今日の午後、自宅の仕事部屋でセッションの準備をしていると、一階から、5歳の息子が「パパーっ!!」と呼ぶ声がした。
自分はすかさず時計を見た。
次のセッションまで10分ほどある。息子が階段を上ってくる足音がする。きっと「パパ、あそぼう!」というだろうと思い、10分でどうやって彼を満足させようかと考えていたら、部屋のドアが開いた。
ところが扉の前に現れた息子は、両手で大事そうにお皿を持っていて、そのお皿の上には、小さなチョコバナナが載っていた。

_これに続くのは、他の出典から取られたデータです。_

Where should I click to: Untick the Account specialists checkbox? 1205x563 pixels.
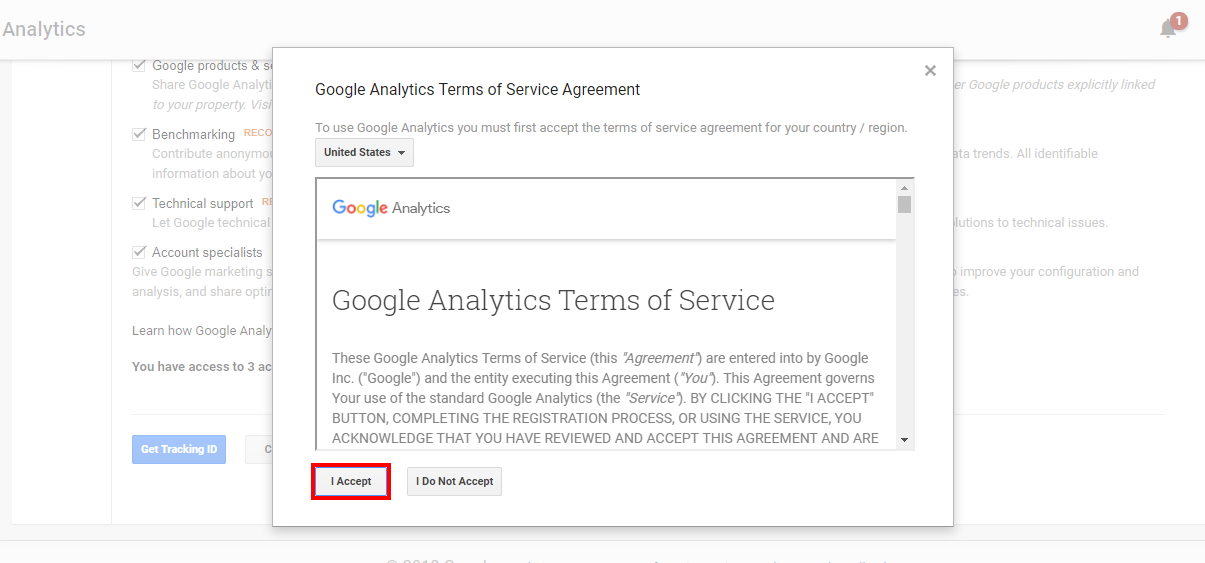point(139,252)
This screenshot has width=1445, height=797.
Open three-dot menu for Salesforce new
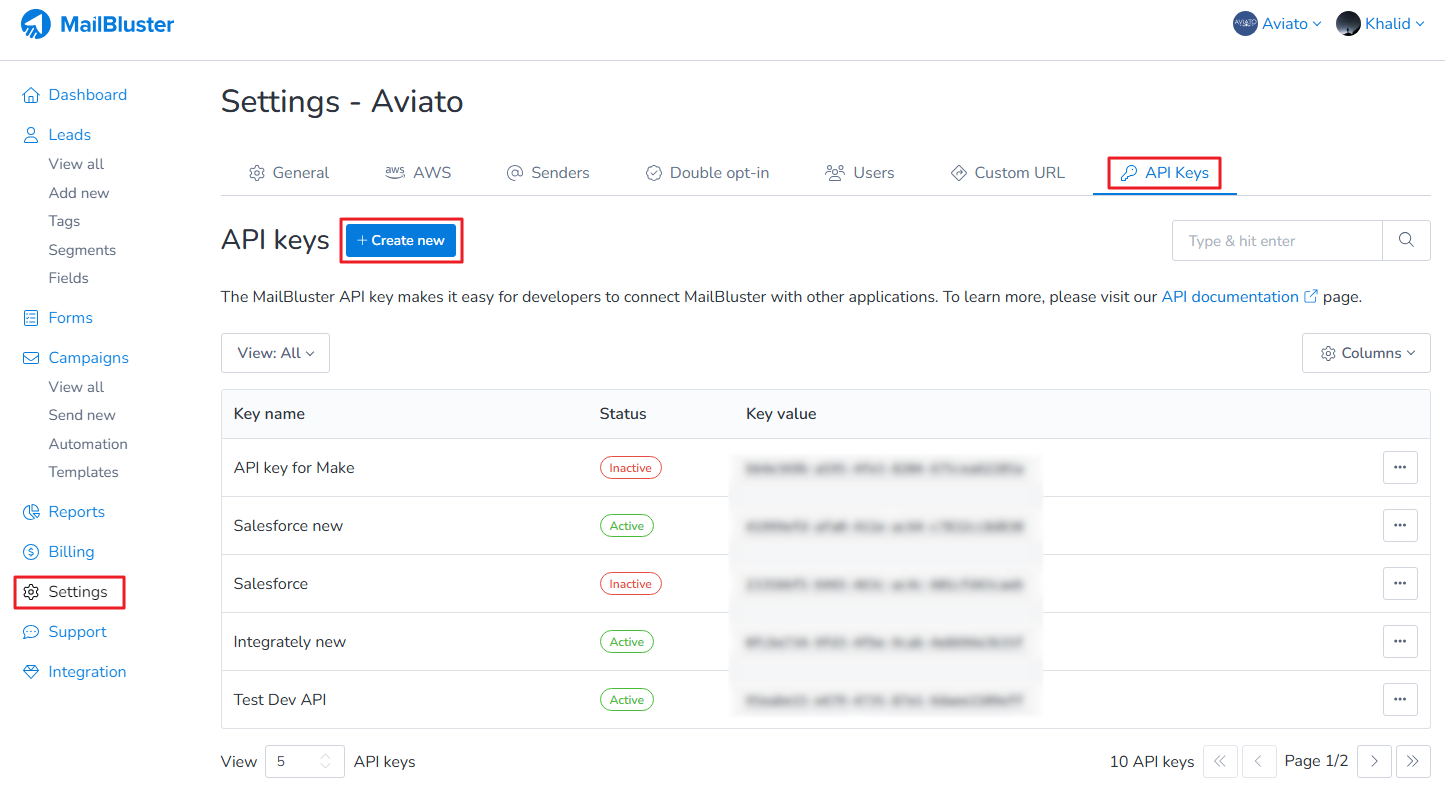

「はい、これ、パパのおやつだよ」、とお皿を差し出すので、自分は驚いて、
「え、これ、Sが作ったの?」
と聞くと、
「そうだよ」
と、彼は得意そうに答えた。
「上手じゃん!よくできたね!おいしそうだね。これ本当にパパがもらっちゃっていいの?」
「うん」
「ありがとう!!パパ、すごいうれしいよ」
「パパ、しごとなんじにおわるの?」
「これが最後のセッションだから、5時だね」
すると彼は、
「え~、5じまでまてないよぉ」
と言いつつも、「またあとでね」と言って、すたすたと階段を下りていった。
自分は思わず何度も礼を言い、息子のうしろ姿はどこか誇らしげだった。